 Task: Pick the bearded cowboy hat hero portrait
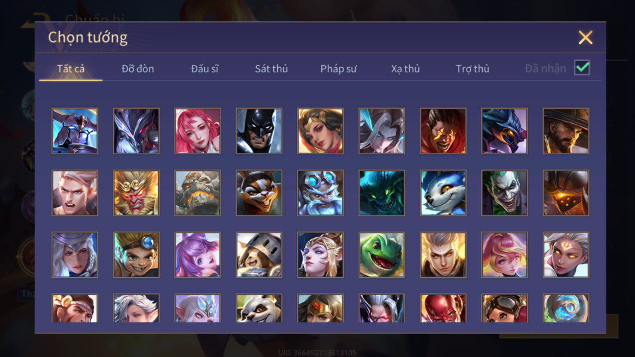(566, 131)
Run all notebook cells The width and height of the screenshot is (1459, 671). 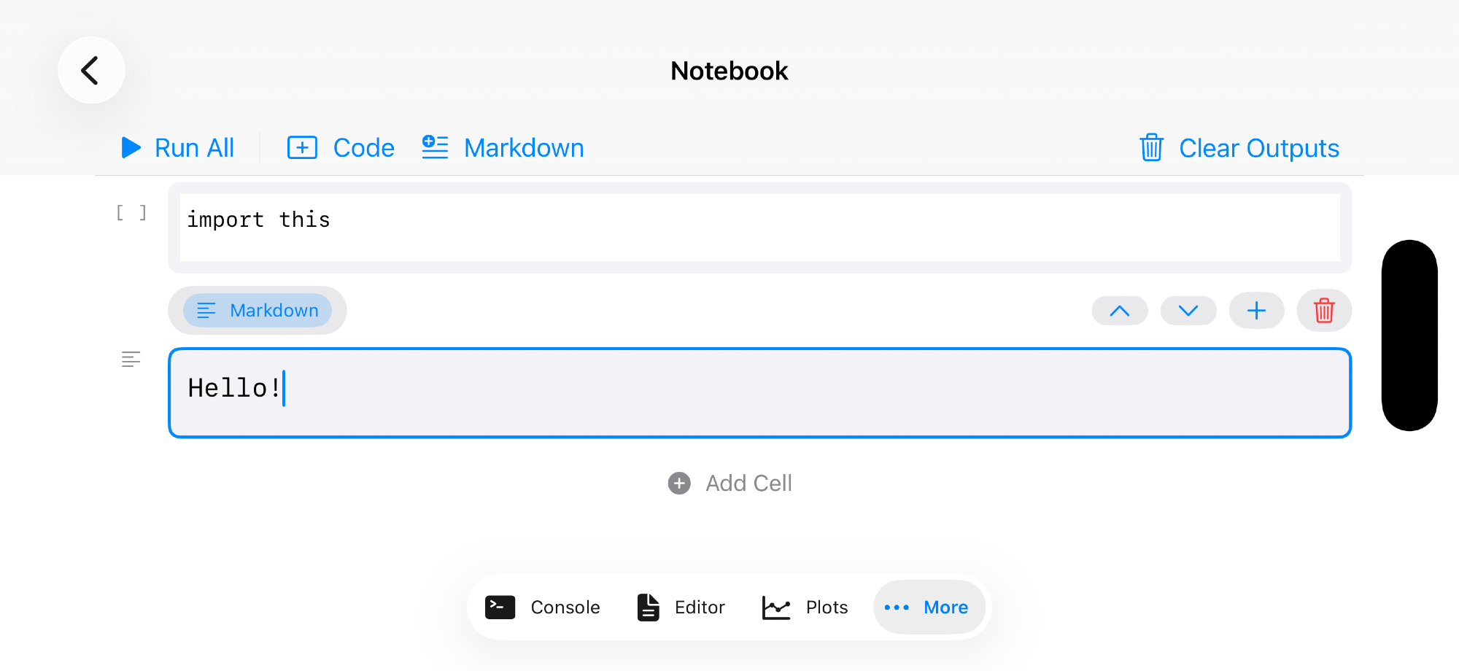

---

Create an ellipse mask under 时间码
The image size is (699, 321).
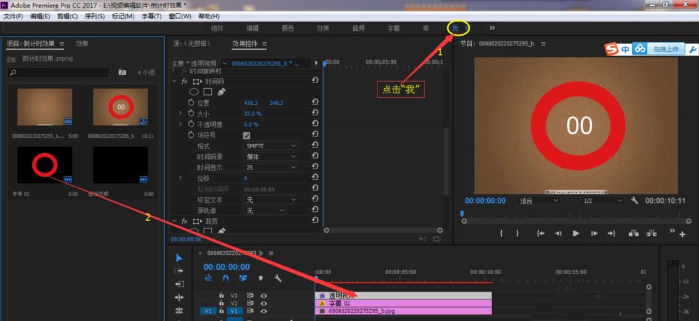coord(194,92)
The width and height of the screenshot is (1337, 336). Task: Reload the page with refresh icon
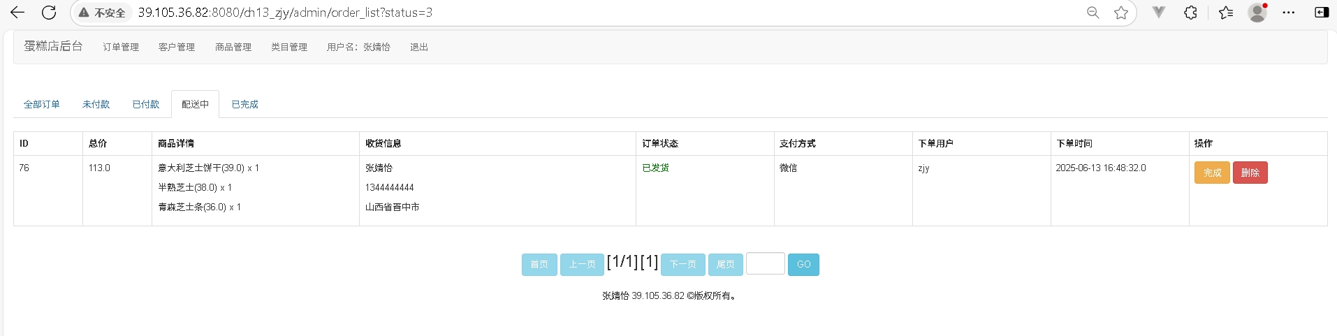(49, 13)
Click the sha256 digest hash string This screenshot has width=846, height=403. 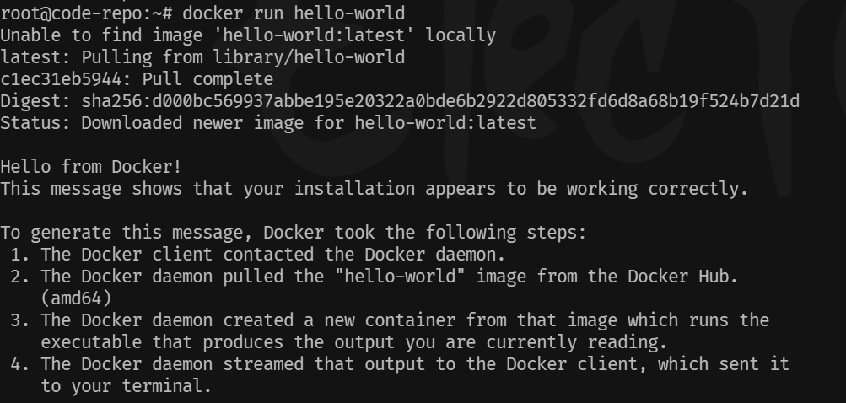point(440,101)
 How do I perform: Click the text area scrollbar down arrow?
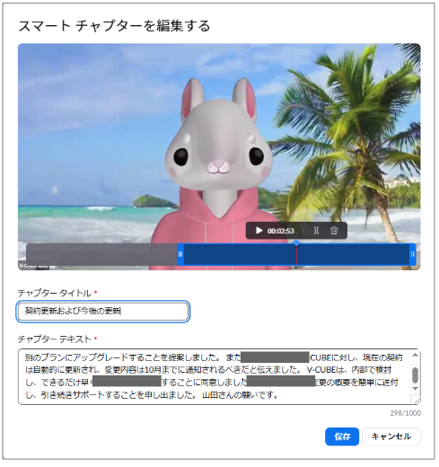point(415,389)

* * *

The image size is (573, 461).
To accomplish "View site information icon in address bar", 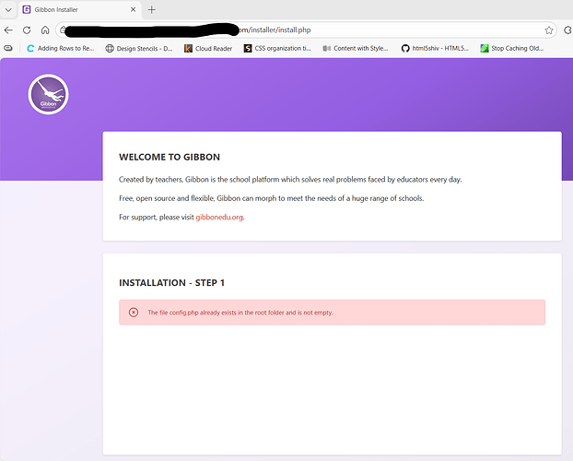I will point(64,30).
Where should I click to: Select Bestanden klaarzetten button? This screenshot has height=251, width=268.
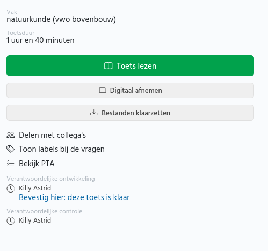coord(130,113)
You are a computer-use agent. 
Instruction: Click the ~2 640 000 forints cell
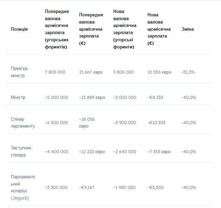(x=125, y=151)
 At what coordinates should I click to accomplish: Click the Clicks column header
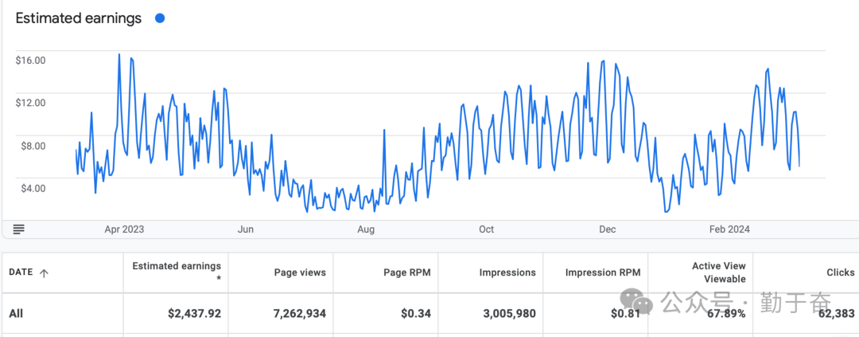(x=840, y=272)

WHAT YOU HAVE TO DO » Above are records; repeat only the lines from the line with "Task: Pick the" through the line with "Run all notebook", and leave pictures out.

RESULT BELOW »
 Task: Pick the bearded cowboy hat hero portrait
(566, 131)
Run all notebook cells The width and height of the screenshot is (1459, 671). 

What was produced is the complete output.